**DOCUMENT SEGMENT**

----

The Persian shield - Strobilanthes dyerianus is an attractive, slow growing, tender perennial for shady areas.

Persian shield (strobilanthes dyerianus)

Although this plant can be grown in sunny locations, to bring out the deepest purple in the leaves, shade is preferable. Warm shade is ideal for maximum growth but the Persian shield copes reasonably well in the cool shade of an English summer.  People from warmer parts of the world claim to achieve bushes 2-3 feet in height but in cooler climates, plants (taken from cuttings the previous autumn) are more likely to grow 8 to 14 inches (20-35 cms) over the summer .  As a result of this it is best to plant densely in order to achieve any sort of impact in the border.

An early planting of Persian shield (strobilanthes dyerianus) Three months later...

In this example the Strobilanthes dyerianus were planted out on the 1st of June (left hand shot) along with some 'New guinea' impatiens. By the 9th of September (right hand shot) had achieved a reasonable amount of growth. (For anyone keeping tabs, the top picture was on the 5th of August).

Although the Persian shield is not that commonly available (in Britain at least), small plants do turn up (inexpensively) from time to time in the bedding plant sections of regular garden centres.  More specialised nurserys offer larger plants but at relatively high prices. The trick therefore is to grab a load when they make an appearance and propagate your own plants thereafter.  Fortunately this is easy...

Propagation of Persian shield - Strobilanthes dyerianus

Cuttings can be made in the usual manner (cuttings page) but a far easier method of propagating is by simply placing the cutting in water.

  • Take a container such as a plastic cup.
  • 3/4 Fill it with water.
  • Cover with cling film and make a hole in the middle.
  • Prepare a cutting.
  • Push your cutting through the hole ensuring the stem reaches into the water.
  • Wait about 3 weeks then pot up in soil, keeping the soil quite wet for the first few days.
Persian shield taking root in water. Persian shield with new roots formed. Persian shield repotted and aclimatizing in a saucer of water.

Alternatively a heated propagator can be used for larger quantities and to speed the process up:

  • Tie plastic coated wire around the heated propagator base to create a frame.
  • Cover the frame with cling film. Overlap the sheets to give a good seal and add strength.
  • Make small evenly spaced holes, (the number being dependent on how many cuttings you have taken), and place the propagator in a bright location out of direct sunlight.
  • Fill with water and then push the Persian shield cuttings through the holes.
Heated propagator with wire frame attached. Heated propagator with cling film cover.

Strobilanthes dyerianus cuttings. Strobilanthes dyerianus cuttings 3 weeks on.
  • After 3 weeks the cuttings should have produced roots and have begun to grow.  In this instance the water temperature within the propagator base ranged from a minimum of 21°C to a maximum of 34°C.
  • Once the Strobilanthes dyerianus have produced roots they can be potted up in multi-purpose compost.

----

Data entries
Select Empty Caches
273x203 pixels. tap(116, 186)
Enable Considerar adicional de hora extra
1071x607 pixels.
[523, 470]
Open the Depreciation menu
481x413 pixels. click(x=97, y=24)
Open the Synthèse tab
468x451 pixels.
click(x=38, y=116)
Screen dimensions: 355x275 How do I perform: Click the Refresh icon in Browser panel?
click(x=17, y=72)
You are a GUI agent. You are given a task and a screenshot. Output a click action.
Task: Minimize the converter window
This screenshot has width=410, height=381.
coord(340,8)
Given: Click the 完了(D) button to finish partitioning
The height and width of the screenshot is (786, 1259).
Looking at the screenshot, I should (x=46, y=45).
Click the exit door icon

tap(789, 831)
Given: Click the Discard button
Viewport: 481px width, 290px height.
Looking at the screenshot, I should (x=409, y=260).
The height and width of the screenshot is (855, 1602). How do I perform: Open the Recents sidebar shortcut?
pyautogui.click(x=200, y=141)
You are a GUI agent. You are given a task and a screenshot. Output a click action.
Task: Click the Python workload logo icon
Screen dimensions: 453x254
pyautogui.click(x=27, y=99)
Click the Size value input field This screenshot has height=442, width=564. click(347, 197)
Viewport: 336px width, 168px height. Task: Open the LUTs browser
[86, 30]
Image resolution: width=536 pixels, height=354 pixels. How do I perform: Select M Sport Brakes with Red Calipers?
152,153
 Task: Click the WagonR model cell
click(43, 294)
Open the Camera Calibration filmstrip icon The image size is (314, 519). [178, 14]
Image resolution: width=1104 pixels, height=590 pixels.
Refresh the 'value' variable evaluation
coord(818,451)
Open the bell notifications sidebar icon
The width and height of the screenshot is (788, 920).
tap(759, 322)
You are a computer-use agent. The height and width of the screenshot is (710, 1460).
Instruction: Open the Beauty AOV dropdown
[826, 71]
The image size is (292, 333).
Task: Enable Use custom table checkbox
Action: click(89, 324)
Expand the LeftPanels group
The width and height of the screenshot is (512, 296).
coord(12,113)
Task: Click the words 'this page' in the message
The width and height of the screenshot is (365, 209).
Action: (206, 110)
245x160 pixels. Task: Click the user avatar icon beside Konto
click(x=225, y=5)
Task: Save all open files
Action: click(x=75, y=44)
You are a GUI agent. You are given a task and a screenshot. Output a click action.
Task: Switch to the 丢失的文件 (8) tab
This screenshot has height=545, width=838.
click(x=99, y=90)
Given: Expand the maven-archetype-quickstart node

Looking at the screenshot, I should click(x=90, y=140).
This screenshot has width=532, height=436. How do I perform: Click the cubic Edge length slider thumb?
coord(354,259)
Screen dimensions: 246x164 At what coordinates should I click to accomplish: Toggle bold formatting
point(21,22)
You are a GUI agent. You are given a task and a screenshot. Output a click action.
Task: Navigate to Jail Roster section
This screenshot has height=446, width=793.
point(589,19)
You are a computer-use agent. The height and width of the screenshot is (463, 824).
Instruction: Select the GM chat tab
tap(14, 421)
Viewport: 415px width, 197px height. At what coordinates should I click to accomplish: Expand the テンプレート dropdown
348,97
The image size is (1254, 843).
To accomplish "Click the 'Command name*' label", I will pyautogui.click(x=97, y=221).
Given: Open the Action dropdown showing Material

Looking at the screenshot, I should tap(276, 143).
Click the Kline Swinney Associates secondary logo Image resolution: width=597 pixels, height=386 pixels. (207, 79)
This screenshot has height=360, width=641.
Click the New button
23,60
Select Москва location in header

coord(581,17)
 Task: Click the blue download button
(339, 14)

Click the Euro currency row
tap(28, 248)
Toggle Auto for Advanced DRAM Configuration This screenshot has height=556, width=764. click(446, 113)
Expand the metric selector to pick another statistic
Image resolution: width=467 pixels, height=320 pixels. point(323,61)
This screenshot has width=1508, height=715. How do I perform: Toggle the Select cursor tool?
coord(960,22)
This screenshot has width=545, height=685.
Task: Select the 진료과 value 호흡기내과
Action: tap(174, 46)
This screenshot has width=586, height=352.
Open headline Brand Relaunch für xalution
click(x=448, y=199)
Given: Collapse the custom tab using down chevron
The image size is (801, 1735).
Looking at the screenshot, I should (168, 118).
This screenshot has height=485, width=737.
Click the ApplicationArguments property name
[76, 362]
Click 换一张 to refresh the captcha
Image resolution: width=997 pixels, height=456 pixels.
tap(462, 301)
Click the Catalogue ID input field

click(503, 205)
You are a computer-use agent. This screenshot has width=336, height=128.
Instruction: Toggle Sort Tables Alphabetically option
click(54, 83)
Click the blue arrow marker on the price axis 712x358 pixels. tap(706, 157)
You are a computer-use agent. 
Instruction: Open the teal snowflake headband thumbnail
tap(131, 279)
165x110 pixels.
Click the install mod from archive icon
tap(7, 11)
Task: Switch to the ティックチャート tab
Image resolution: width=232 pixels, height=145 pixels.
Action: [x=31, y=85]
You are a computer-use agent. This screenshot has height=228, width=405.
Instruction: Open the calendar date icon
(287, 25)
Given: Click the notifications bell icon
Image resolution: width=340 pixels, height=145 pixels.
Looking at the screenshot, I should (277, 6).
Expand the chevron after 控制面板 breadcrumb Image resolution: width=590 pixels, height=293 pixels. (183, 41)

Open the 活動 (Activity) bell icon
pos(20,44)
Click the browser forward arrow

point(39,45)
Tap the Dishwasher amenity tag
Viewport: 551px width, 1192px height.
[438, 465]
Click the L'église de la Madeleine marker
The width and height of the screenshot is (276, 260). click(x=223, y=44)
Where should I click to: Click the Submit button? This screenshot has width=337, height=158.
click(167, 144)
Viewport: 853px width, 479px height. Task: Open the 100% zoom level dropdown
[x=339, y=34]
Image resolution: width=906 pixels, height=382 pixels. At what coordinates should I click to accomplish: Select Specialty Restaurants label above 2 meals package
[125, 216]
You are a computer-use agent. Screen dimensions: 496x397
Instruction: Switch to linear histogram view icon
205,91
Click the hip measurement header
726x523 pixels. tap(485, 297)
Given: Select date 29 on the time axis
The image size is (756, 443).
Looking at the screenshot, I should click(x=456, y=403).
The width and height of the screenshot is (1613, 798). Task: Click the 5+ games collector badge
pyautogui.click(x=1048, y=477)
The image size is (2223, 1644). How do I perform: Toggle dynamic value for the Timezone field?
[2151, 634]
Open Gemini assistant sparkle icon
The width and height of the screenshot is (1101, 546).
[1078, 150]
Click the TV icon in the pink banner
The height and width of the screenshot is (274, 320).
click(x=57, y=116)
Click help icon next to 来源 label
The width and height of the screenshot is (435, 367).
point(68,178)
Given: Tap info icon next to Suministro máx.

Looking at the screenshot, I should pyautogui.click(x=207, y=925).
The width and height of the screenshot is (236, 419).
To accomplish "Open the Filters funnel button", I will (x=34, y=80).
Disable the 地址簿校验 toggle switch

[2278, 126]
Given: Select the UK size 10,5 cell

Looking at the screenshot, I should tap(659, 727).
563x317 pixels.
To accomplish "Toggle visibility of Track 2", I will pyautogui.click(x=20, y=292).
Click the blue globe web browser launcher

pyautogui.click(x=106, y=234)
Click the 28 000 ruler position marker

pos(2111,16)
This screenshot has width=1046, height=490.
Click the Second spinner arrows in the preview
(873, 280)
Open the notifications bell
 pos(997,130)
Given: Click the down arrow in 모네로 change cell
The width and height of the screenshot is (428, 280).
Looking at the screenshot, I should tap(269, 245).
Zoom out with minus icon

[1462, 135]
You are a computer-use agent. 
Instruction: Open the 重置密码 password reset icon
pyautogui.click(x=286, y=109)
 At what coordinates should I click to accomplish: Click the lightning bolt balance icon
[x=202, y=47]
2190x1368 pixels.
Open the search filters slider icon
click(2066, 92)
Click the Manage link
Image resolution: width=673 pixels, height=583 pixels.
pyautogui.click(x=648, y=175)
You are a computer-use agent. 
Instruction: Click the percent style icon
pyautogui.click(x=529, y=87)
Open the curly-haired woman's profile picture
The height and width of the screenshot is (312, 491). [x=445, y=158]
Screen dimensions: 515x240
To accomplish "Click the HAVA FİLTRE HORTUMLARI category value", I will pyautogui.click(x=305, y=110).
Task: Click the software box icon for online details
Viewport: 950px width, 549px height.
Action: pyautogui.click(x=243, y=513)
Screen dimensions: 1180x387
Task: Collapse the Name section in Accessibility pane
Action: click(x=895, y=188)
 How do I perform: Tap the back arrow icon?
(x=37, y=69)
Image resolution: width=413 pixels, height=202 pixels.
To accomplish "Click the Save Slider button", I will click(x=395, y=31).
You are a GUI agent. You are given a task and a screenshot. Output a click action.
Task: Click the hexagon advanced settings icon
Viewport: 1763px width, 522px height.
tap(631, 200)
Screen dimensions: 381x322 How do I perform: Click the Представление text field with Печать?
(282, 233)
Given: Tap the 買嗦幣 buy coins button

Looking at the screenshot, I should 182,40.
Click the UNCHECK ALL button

----

**EXERCISE DESCRIPTION**
Write the next part of the Persian shield growing guide, starting right after its final sentence about potting up rooted cuttings. The data entries are standalone material, unrelated to the Persian shield text.

**RESPONSE TO THIS TASK**
Up-rooted persian shield

It is said that the roots produced by suspending the cuttings in water have a slightly different make up from those created in a solid medium and need to adapt to a drier environment.  Once potted up the stroblianthes cuttings should be replaced into the propagator base (The cling film and frame now removed).  Water is poured into the base of the propagator. As the water evaporates over a period of a few days, the roots are able to slowly acclimatise to drier conditions.

If you are short of cutting material, whatever is left of the original plant can also be up-rooted and re potted and placed on heat. The results however are never as satisfactory as when using stem tip cuttings.

It can be seen from this picture that the soil grow roots are much finer than those grown in water

The best time to take cuttings is September/October time but before the the first frosts.  It is possible to take cuttings of the cuttings to boost stocks.  This is done at the end of February /early March if they have put on sufficient growth.  This assumes that you have:

  1. An idle propagator.
  2. Sufficient space left to house these extra plants.
Persian shield flowers.

Flowers of the Persian shield - Strobilanthes dyerianus

Although the Persian shield does produce flowers, it is for its foliage that it is grown. Once a stem begins to flower, the size of the leaves on that stem get smaller resulting in a scruffier plant.

The flowering stems can be removed but this does not seem to propel the plant into a foliage producing frenzy.

Left on the plant the flowers eventually produce seed pods but so far the seeds within have failed to germinate.

Seed pods of Strobilanthes dyerianus. Seeds from within the pods.

Growing the Persian shield - Strobilanthes dyerianus

As Mentioned earlier, shade and preferably warm shade brings out the best colours of the Persian shield. When grown in a sunnier position the plants do not seem to suffer but the foliage is much more silvery than deep purple which pretty much misses the point of growing this plant.

Strobilanthes dyerianus prefers a moist, friable soil that it can easily get its roots into, i.e. not solid clay.

The best results have been achieved when the plants have been shade-grown in deep containers (50:50 multi-purpose : John innes) with regular watering, compared to those being grown in the soil.